Extract provided below:
Countries should consider requiring pharmaceutical companies to collect and destroy unused or expired medicines that they have put on the market, the Organisation for Economic Co-operation and Development (OECD) has said.
In its report ‘Management of pharmaceutical household waste: Limiting environmental impacts of unused or expired medicine‘, published on 10 May 2022, the OECD called for “policy interventions aimed at preventing and collecting unused medicines”, amid warnings that the amount of unused medicines that become household waste was increasing.
The report said the implications of the improper disposal of unused or expired medicines (UEM) include public health risks around misuse of medicines obtained from waste bins, the development of antimicrobial resistant bacteria from the discharge of antibiotics into environmental systems and “economic losses” from wasted healthcare resources.
The report comes after researchers detected “potentially harmful concentrations” of pharmaceuticals in more than a quarter of water samples taken from 258 rivers around the world.
To mitigate these issues, the OECD recommended countries consider collecting medicines separately from household waste and setting up “marketplaces and redistribution platforms for unused close-to-expiry-date medicines”.
End of Extract provided.
— How to complete this task —
Could you take the article on the OECD report about unused and expired medicines further, picking up right after its last sentence? The items after this point have nothing to do with the article.
Source information below:
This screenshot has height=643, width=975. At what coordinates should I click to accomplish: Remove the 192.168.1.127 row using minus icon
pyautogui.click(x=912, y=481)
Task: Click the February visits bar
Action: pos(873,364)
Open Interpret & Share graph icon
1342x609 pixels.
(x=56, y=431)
End of Source information.
— Answer for the task —
“Where there is a risk that medicine disposed in mixed waste can leach or be misused, separate collection is recommended to reduce environmental and public health impacts,” the report says.
“Extended producer responsibility (EPR) schemes have shown to be an effective approach to organise environmentally sound separate collection and treatment.”
The report explains that EPR schemes require “pharmaceutical companies to collect and destroy unwanted pharmaceuticals that they have put on the market, [shifting] the economic and organisational burden of unused drugs collection and disposal from the government to the pharmaceutical industry”.
“As a result, EPR implements the ‘producer pays principle’, moving waste management costs from taxpayers to producers,” the report continues, adding that these types of schemes are already running in France, Spain and Portugal.
In France, where the report says 62% of all unused or expired medicines are returned to pharmacies for disposal, pharmaceutical companies “finance the collection and disposal of unused drugs from households and pharmacies act as collection points”, with all pharmacies required to participate in the scheme.
In contrast, data cited in the report show that, as of 2006, 22% of medicines in the UK were returned to pharmacies for disposal, 63% were discarded in household waste and 11% were emptied in the sink or toilet.
Additionally, the report recommends that “marketplaces for, and redistribution of, unused close-to-expiry date medicines can also improve the matching of supply and demand and prevent wastage”.
“Resale and re-dispensing of unused medicines is still a niche, due to concerns regarding counterfeits, quality assurance and consequent legal restraints, but a number of initiatives exist,” the report adds.
Parastou Donyai, professor of social and cognitive pharmacy at the University of Reading, told The Pharmaceutical Journal that medicines reuse is “currently not permitted within the UK, primarily because of uncertainty about the impact of storage conditions on the quality of medicines outside of formal care settings”.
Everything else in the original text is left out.